An End-of-Summer Update on the Local Engineering Job Market
As the summer season winds down and we prepare to enter the busy fall recruiting period, it's a good time to share some of our observations regarding local hiring trends within the engineering / technical disciplines. For our clients, the year so far has been quite active on the hiring front, with particular demand for degreed engineers. This includes entry-level engineers up to director level, spanning industries from semiconductor to pharmaceutical, from consumer product to civil / MEP, and medical device to nanotechnology. It's an exciting time to be an engineer in the Massachusetts / New Hampshire / Rhode Island region!
Some specific observations:
- Although it continues to be more difficult than in years past to find engineering talent interested in contracting, there remains a strong network of software / firmware engineers interested in contract roles. As mentioned in previous reports, with attractive direct hire opportunities available in many technical disciplines, fewer candidates are interested in contracts.
- We have seen more senior-level engineering openings this year, including Vice Presidents and Directors of Engineering, and Engineering Managers. Many of our small to mid-size clients are positioning themselves for growth by staffing these critical management roles.
- The importance of co-op and internship experience among new graduates remains apparent. Entry-level engineers with solid internship / co-op experience during their college years have a considerable advantage over those who do not have this "real-life" industry exposure.
- Remaining on the subject of new graduates, we have seen a slight uptick this year in starting salaries, particularly among electrical and chemical engineers.
- We note a decline in available CAD positions among our client base. This is not a new trend – many years ago firms began expecting their engineers to also design and even draft. While this tendency continues, we do have several clients who run counter to the trend, preferring a senior designer over an engineer for positions with considerable CAD responsibilities.
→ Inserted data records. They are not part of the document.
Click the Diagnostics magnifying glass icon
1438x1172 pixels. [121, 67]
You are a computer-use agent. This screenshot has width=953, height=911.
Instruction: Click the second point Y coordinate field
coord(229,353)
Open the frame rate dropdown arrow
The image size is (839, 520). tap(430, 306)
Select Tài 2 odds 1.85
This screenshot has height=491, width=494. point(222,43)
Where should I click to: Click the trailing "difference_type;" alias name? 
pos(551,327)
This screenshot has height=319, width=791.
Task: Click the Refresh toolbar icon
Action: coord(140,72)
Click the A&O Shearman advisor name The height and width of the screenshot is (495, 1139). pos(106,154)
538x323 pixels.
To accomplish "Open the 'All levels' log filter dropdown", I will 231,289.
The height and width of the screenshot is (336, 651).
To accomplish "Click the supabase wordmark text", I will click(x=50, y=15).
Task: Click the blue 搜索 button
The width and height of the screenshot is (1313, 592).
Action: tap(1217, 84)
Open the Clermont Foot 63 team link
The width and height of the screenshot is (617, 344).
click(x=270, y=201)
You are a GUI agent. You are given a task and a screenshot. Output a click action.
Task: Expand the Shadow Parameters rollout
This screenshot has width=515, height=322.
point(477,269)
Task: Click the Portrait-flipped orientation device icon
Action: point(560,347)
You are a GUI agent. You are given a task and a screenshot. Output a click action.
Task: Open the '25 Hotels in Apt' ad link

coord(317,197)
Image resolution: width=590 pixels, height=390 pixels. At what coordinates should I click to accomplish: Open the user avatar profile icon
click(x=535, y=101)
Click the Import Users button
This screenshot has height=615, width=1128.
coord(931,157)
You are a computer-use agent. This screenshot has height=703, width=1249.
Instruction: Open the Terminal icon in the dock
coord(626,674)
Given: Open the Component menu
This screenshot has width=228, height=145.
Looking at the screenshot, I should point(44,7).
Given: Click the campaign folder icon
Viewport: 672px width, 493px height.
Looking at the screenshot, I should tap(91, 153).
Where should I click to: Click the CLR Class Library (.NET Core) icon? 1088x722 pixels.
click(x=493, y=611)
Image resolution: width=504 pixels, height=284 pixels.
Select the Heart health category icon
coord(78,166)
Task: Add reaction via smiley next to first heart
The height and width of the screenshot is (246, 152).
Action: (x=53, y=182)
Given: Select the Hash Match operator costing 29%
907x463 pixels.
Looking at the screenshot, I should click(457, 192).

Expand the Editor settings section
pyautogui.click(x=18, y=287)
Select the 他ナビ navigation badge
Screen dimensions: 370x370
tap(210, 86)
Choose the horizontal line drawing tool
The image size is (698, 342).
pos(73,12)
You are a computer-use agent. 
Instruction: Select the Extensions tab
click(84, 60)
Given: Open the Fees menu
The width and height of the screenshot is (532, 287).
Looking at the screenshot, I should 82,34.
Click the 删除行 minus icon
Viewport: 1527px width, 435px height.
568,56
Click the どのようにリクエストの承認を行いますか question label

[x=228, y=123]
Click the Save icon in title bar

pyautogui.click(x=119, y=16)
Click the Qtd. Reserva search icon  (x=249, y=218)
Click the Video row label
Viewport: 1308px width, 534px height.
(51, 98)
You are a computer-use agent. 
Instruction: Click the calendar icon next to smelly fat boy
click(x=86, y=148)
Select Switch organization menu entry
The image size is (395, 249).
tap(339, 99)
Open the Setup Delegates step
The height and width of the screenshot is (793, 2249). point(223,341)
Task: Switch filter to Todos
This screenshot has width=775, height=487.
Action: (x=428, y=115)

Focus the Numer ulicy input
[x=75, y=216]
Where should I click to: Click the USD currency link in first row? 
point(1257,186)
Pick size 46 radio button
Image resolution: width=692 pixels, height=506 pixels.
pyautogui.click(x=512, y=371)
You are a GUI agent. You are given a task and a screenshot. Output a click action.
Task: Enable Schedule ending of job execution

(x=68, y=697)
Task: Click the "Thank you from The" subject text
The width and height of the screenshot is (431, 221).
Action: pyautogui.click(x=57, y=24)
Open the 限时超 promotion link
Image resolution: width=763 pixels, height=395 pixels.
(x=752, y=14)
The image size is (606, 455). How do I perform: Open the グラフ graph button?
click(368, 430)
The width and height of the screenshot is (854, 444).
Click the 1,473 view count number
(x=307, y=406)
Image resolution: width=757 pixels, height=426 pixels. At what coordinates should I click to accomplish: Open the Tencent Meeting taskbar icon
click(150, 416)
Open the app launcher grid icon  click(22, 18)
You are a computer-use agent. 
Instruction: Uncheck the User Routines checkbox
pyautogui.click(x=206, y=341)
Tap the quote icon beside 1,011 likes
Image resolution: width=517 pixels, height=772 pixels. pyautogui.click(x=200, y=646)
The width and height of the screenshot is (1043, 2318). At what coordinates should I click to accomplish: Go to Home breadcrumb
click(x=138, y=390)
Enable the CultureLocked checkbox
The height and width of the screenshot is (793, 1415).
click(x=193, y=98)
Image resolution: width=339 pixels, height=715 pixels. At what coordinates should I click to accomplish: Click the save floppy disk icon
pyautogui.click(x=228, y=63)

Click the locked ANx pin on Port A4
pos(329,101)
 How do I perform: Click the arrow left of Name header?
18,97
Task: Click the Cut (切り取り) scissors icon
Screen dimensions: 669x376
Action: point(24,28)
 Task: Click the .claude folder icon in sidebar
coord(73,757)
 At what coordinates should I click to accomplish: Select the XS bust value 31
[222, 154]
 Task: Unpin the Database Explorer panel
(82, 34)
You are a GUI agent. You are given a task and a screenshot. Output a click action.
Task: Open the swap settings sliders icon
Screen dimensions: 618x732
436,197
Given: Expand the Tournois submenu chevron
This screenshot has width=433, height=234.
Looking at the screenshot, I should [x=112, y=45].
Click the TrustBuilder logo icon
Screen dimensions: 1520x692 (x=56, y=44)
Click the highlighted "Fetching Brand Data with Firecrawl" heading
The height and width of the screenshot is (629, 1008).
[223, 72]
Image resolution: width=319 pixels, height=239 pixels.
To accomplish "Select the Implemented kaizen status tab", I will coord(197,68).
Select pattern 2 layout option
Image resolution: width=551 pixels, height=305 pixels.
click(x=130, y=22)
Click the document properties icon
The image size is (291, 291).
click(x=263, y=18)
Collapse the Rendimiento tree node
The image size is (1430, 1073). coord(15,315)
- The shortage of civil engineers continues. Our region hasn't recovered from the exodus of civil engineers resulting from the 2008-2009 economic downturn. For years there were very few civil engineering jobs, so many (particularly junior) engineers left the field. Firms seeking civil engineers now are struggling to find talent. The flipside, of course, is that talented civil engineers find themselves with leverage when negotiating with their current employers and abundant opportunities should they have interest in exploring other options.
The Associated Industries of Massachusetts (AIM) Business Confidence Index recently showed that "Massachusetts employer confidence meandered through the first full month of the summer, edging down during July but remaining well within optimistic territory." The Index has gained ground in five of seven months so far in 2017, and is more than 6 points higher than a year ago. The current Index level indicates "strong confidence among employers in the direction of the state and national economies".
The report continues, mentioning the increasing difficulties many local employers are having filling critical technical job openings. "The labor shortage is a serious issue. We hear anecdotes from companies in multiple industries that are turning away business or postponing expansions..."
This is consistent with the increase in direct hire search requests we are fielding from local clients. Frequently, firms are finding that it is not enough to simply advertise their technical job openings and wait for qualified candidates to respond. The most desirable candidates are usually passive job seekers who aren't perusing job postings, and more and more firms are realizing that they don't have the internal recruiting expertise (or time) to find and cultivate relationships with these passive candidates.
This most recent AIM report coupled with our own observations leave us confident that we will see an active finish to the year for local engineering job seekers and employers!